DIRECTIONS:
Write out exactly the lines of the entries below from the one holding "Screen dimensions: 727x551" to the one holding "The width and height of the screenshot is (719, 596).", inclusive, and leave out all other lines.
#### DATA EXCERPTS
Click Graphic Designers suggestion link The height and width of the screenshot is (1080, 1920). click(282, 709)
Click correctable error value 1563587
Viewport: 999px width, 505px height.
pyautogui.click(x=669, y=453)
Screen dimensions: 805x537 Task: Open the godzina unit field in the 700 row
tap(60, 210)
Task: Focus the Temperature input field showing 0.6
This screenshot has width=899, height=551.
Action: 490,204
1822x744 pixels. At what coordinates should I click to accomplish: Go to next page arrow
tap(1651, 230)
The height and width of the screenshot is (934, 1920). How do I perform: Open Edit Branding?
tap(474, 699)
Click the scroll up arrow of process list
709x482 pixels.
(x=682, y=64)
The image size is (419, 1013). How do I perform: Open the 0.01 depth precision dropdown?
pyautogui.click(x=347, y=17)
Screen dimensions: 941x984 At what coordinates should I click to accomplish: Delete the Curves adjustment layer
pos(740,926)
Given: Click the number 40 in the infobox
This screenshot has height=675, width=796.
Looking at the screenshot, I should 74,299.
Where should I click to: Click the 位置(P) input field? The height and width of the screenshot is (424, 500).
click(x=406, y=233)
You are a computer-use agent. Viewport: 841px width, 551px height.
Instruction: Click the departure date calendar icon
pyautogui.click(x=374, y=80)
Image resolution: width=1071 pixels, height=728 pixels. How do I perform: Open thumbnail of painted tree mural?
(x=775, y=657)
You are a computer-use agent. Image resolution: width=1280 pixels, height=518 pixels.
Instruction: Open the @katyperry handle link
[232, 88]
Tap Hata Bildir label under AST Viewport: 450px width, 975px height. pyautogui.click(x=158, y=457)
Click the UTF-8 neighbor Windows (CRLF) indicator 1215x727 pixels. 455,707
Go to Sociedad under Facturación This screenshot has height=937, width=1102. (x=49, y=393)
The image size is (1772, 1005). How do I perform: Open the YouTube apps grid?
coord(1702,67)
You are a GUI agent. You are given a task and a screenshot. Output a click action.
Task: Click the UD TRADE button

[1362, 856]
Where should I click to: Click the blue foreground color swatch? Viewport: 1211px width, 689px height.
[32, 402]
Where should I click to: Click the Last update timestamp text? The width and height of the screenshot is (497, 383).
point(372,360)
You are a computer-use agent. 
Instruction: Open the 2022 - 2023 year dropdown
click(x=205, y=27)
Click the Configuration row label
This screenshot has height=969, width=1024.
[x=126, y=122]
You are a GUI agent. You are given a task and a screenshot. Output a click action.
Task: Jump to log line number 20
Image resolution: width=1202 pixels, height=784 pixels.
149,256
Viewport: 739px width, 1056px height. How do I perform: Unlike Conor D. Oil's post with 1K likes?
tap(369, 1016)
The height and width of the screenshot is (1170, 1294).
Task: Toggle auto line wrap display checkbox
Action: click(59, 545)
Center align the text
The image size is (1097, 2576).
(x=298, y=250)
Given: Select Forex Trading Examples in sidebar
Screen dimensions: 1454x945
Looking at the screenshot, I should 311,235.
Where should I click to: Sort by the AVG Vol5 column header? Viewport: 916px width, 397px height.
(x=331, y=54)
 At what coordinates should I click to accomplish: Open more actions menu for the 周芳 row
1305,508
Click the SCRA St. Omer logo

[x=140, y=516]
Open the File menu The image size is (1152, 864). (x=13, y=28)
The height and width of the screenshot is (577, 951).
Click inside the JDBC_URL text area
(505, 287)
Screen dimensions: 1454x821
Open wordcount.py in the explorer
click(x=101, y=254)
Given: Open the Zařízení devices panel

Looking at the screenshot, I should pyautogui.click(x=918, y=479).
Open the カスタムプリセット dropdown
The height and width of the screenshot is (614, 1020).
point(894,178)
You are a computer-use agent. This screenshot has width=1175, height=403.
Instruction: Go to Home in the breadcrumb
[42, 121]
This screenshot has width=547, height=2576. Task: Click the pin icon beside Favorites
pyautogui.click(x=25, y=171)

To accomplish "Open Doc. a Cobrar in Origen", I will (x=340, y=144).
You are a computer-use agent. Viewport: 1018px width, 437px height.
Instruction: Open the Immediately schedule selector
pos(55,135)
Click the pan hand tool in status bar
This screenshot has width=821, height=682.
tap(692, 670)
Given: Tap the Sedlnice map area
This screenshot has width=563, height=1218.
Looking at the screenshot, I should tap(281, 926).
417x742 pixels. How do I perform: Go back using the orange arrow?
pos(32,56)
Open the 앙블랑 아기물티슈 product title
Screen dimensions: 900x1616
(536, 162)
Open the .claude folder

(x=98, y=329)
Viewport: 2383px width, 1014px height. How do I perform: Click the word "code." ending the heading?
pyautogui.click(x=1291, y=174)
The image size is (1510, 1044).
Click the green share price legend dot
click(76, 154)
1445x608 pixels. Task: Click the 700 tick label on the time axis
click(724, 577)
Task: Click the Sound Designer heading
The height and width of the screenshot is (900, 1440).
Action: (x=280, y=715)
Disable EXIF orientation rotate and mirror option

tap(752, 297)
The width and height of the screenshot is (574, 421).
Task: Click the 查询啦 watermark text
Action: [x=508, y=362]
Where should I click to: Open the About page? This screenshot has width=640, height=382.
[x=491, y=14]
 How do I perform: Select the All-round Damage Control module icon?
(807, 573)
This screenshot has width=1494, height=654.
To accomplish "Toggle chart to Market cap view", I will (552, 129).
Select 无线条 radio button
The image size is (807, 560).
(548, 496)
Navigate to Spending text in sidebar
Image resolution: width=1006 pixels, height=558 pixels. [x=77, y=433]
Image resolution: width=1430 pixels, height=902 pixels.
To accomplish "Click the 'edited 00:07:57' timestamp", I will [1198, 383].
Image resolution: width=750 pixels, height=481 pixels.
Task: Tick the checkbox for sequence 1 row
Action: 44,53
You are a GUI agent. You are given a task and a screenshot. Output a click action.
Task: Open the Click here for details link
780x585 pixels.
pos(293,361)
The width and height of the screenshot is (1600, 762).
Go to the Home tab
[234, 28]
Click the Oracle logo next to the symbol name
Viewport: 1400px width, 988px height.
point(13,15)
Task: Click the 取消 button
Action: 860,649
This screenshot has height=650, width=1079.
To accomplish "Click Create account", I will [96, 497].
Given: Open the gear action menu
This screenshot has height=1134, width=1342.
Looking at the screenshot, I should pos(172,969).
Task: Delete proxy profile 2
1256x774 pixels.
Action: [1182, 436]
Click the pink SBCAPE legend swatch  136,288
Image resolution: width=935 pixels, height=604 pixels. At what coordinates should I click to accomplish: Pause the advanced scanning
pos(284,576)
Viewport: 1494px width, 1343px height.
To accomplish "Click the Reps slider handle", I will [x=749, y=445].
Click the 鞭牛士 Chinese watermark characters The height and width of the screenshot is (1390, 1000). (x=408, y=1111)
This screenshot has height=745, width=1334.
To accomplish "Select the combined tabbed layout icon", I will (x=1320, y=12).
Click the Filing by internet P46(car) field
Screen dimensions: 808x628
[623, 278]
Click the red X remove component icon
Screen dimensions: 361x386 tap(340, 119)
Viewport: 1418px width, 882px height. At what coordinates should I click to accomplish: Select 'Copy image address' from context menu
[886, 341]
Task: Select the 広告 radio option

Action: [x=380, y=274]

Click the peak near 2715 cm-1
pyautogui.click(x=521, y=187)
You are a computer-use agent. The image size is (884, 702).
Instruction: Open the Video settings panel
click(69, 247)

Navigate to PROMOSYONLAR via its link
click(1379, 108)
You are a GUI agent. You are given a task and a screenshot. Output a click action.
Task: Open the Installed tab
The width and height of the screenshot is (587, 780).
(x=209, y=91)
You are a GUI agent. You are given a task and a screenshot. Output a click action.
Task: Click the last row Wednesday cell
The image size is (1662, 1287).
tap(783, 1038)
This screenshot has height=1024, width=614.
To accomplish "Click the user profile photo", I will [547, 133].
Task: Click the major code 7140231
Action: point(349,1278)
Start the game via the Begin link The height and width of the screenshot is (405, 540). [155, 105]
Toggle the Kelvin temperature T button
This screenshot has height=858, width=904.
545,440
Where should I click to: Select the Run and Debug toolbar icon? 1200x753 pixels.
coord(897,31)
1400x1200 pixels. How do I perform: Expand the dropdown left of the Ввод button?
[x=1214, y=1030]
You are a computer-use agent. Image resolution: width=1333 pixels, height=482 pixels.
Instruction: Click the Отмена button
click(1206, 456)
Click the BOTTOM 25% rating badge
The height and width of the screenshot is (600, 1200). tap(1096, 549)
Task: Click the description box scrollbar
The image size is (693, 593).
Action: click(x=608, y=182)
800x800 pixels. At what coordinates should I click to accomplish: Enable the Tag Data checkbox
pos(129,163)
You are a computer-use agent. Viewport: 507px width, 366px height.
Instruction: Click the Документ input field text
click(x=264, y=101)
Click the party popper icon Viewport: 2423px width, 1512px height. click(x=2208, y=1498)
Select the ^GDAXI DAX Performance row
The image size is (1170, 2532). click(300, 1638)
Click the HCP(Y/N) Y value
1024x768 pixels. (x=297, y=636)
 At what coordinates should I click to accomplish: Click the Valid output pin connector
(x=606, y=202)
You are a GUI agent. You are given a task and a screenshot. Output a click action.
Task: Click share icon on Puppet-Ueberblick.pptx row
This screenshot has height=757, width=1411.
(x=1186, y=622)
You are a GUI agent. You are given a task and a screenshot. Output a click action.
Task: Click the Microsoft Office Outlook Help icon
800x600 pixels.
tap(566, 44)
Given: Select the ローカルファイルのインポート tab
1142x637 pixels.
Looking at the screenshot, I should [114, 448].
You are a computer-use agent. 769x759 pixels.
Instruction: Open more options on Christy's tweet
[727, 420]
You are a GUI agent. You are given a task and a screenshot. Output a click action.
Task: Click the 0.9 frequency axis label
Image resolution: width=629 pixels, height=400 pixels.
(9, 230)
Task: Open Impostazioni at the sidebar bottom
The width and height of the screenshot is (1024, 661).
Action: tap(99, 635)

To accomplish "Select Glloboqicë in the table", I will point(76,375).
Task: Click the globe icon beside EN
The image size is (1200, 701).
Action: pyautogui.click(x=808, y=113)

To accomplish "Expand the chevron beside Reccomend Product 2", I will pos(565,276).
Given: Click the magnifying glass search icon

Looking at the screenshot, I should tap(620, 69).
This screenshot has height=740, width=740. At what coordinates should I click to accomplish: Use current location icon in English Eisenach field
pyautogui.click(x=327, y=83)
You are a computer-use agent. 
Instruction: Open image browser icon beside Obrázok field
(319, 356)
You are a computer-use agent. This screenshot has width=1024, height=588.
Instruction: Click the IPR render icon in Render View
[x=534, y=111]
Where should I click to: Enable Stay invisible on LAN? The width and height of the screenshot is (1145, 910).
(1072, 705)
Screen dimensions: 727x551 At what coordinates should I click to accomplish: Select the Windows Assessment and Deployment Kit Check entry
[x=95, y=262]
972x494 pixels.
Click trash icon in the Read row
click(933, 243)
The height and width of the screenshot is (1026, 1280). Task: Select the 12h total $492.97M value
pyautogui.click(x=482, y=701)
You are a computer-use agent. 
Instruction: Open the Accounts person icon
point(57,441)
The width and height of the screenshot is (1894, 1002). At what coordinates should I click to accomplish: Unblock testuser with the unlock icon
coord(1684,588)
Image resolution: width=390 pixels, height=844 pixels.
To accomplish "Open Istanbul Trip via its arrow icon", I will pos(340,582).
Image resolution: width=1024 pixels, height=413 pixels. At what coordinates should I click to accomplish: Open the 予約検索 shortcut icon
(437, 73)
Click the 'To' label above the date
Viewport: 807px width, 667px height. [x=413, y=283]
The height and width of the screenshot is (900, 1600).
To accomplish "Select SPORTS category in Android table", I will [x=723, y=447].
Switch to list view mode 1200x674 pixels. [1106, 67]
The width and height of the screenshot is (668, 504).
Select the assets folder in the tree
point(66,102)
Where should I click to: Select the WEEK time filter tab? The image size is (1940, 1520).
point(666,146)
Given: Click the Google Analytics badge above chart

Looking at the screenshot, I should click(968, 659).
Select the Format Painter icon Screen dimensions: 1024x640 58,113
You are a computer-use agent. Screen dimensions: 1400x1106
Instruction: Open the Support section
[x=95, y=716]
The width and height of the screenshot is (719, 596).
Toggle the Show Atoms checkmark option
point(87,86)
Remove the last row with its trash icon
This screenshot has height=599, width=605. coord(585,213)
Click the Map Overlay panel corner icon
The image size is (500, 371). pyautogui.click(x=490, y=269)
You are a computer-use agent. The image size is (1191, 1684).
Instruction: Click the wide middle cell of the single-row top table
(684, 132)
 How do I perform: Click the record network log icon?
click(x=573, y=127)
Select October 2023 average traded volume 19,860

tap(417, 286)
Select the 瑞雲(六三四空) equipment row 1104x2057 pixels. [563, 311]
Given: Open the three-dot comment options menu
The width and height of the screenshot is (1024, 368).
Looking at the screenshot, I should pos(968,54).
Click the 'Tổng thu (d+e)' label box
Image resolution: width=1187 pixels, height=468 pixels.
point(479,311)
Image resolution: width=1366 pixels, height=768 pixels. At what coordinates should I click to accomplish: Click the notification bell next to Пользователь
########
RESPONSE:
Screen dimensions: 727x551 At what coordinates should I click to accomplish: Select the Windows Assessment and Deployment Kit Check entry
[x=95, y=262]
972x494 pixels.
Click trash icon in the Read row
click(933, 243)
The height and width of the screenshot is (1026, 1280). Task: Select the 12h total $492.97M value
pyautogui.click(x=482, y=701)
You are a computer-use agent. 
Instruction: Open the Accounts person icon
point(57,441)
The width and height of the screenshot is (1894, 1002). At what coordinates should I click to accomplish: Unblock testuser with the unlock icon
coord(1684,588)
Image resolution: width=390 pixels, height=844 pixels.
To accomplish "Open Istanbul Trip via its arrow icon", I will pos(340,582).
Image resolution: width=1024 pixels, height=413 pixels. At what coordinates should I click to accomplish: Open the 予約検索 shortcut icon
(437, 73)
Click the 'To' label above the date
Viewport: 807px width, 667px height. [x=413, y=283]
The height and width of the screenshot is (900, 1600).
To accomplish "Select SPORTS category in Android table", I will [x=723, y=447].
Switch to list view mode 1200x674 pixels. [1106, 67]
The width and height of the screenshot is (668, 504).
Select the assets folder in the tree
point(66,102)
Where should I click to: Select the WEEK time filter tab? The image size is (1940, 1520).
point(666,146)
Given: Click the Google Analytics badge above chart

Looking at the screenshot, I should click(968, 659).
Select the Format Painter icon Screen dimensions: 1024x640 58,113
You are a computer-use agent. Screen dimensions: 1400x1106
Instruction: Open the Support section
[x=95, y=716]
The width and height of the screenshot is (719, 596).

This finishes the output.